I have an application that is deployed via Jenkins to an EKS cluster. One of the application's services is an Elasticsearch service. After having successfully run it over a dozen times this year, the deployment has suddenly started failing, and this is without any code or configuration having changed since the previous run (2 months ago), which was successful.

In the Jenkins console, I get no errors. The job apparently runs to a successful completion.

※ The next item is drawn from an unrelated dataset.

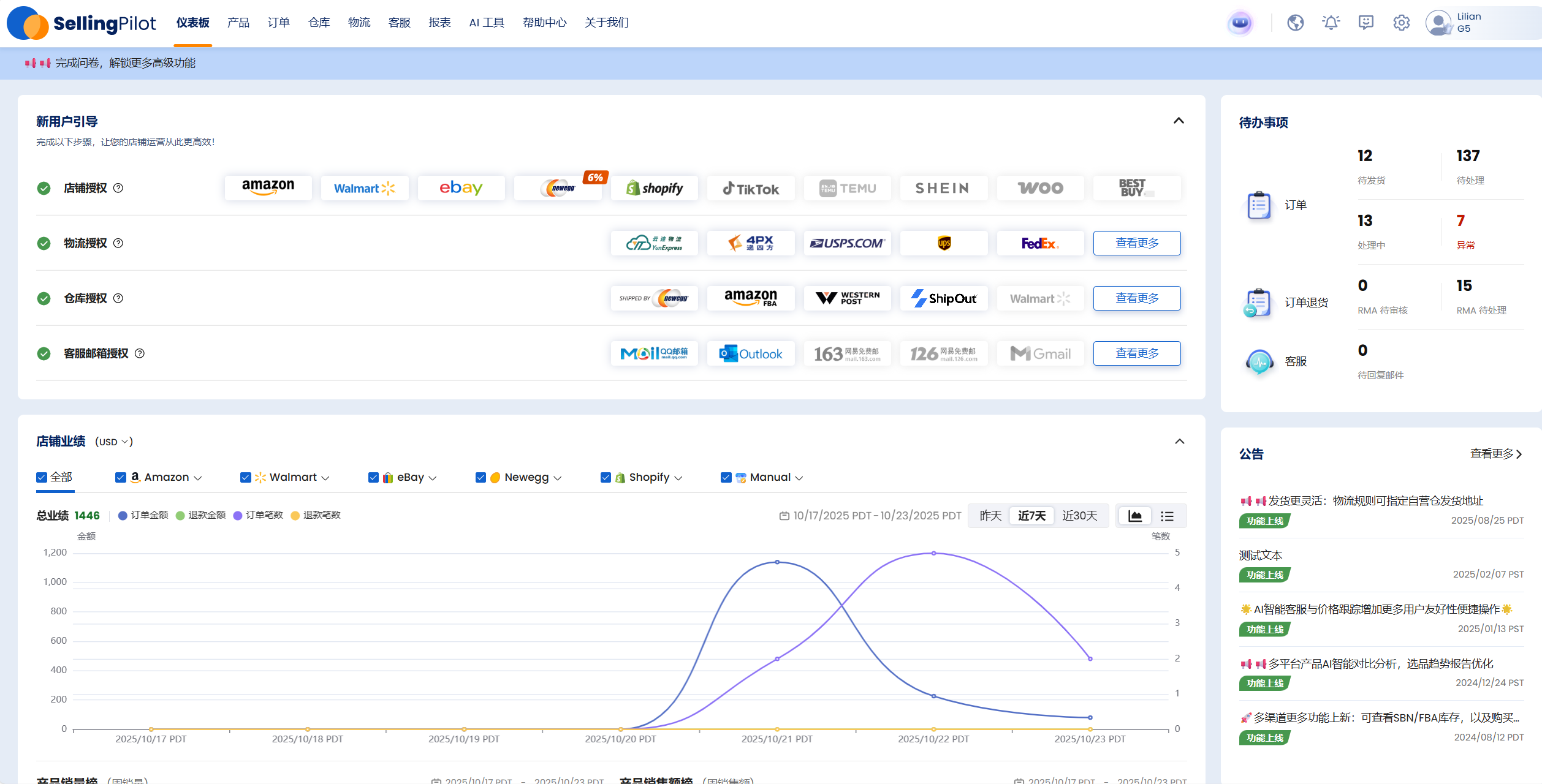Collapse the 新用户引导 panel
This screenshot has width=1542, height=784.
[1178, 121]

In the Amazon OpenSearch console, the Elasticsearch domain exists, but the cluster health hasn't been assigned a colour. In the Cluster Health tab, the 'Master instance connection status health' graph is red. The Instance Health tab shows no data nodes. No log information is available. When I open the domain endpoint (https://vpc-elasticsearch-es-dev-3e7b3xxxxxxxxxxxygysdsa.eu-west-2.es.amazonaws.com), I get this response (note the na value of cluster_uuid):

{
  "name" : "0bcaa110a7c92e445fb4f22f26b805e",
  "cluster_name" : "51xxxxxxxx48:elasticsearch-es-dev",
  "cluster_uuid" : "_na_",
  "version" : {
    "number" : "7.4.2",
    "build_flavor" : "oss",
    "build_type" : "tar",
    "build_hash" : "unknown",
    "build_date" : "2021-05-21T19:55:32.869571Z",
    "build_snapshot" : false,
    "lucene_version" : "8.2.0",
    "minimum_wire_compatibility_version" : "6.8.0",
    "minimum_index_compatibility_version" : "6.0.0-beta1"
  },
  "tagline" : "You Know, for Search"
}

And when I ask the endpoint to list the default indexes (_cat/indices/) I get this response:

{
  "message": "No server available to handle the request",
}

In the Amazon EKS console, all pods in the cluster, including the one that was responsible for creating the Elasticsearch service, has a status of 'Succeeded'.

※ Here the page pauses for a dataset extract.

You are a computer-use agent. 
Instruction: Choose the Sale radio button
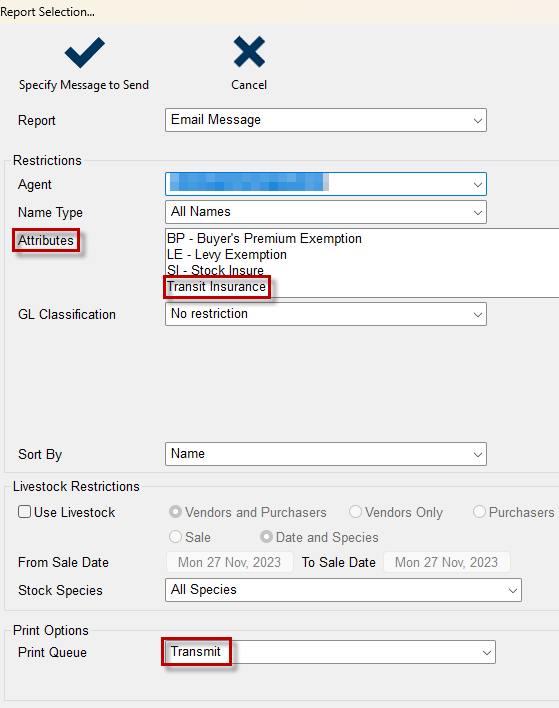[x=175, y=536]
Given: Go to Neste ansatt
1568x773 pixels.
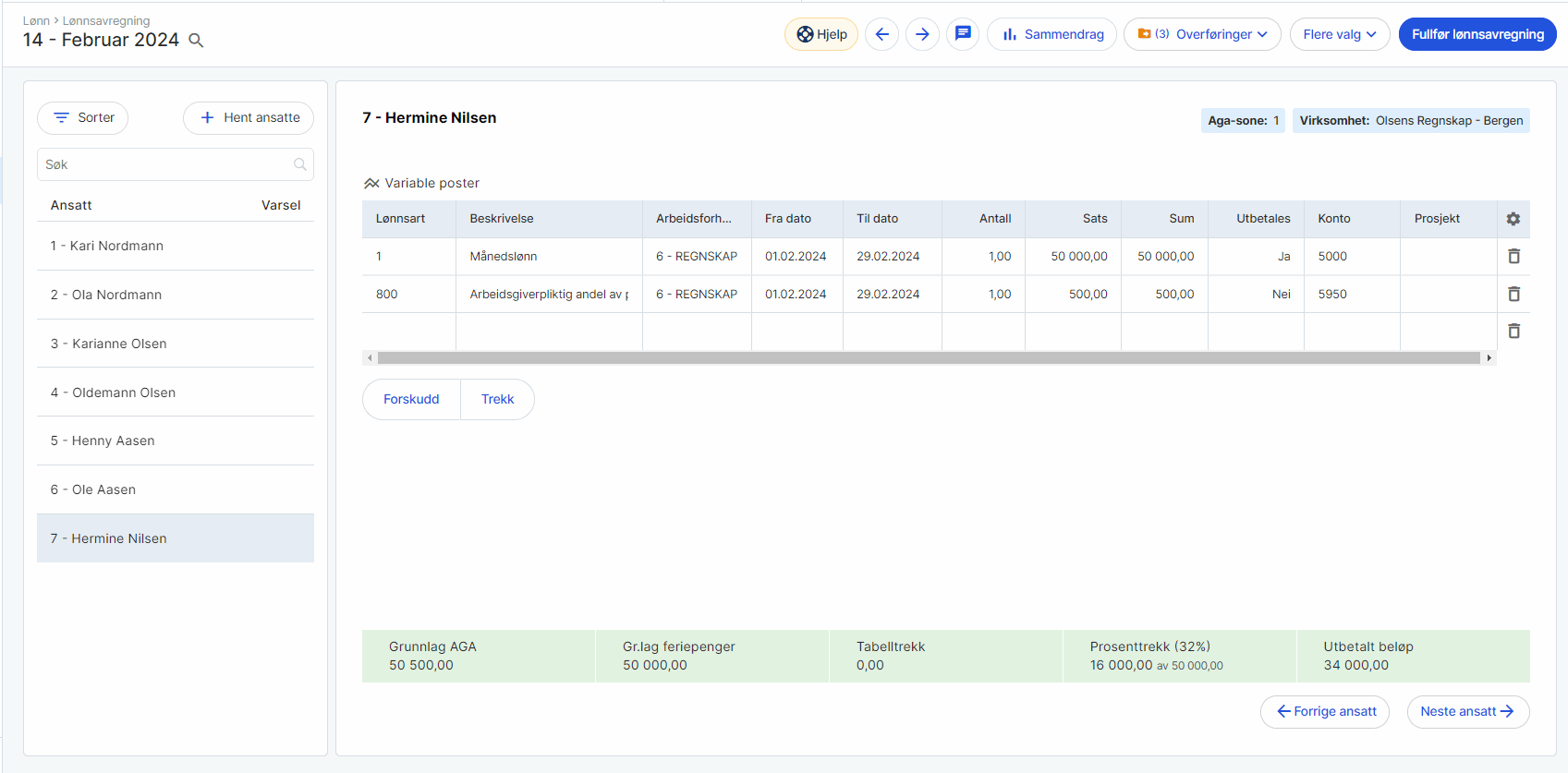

I've tried a few fixes, to no avail:

Checked that there's sufficient disk space available on the Jenkins and EKS EC2 instances.
Updated the Elasticsearch image from Docker Hub, first verifying that I could successfully create an Elasticsearch service from this same image on localhost using docker-compose.
Checked log files in the Docker and EKS EC2 instances.
Replayed the previous (successful) build from 2 months ago.

Any insight into the possible cause of the issue would be appreciated, thanks.

warkolm · October 27, 2021, 7:43am

Welcome to our community!

Unfortunately you will need to ask aws about this as it sounds like there is something amiss with the deployment.

That's definitely not an Elasticsearch response, which is why we cannot help.

Alternatively, please consider upgrading to use the original Elasticsearch that we make, which is available on the aws marketplace - AWS Marketplace: Elastic Cloud (Elasticsearch Service)

system · November 24, 2021, 7:44am

This topic was automatically closed 28 days after the last reply. New replies are no longer allowed.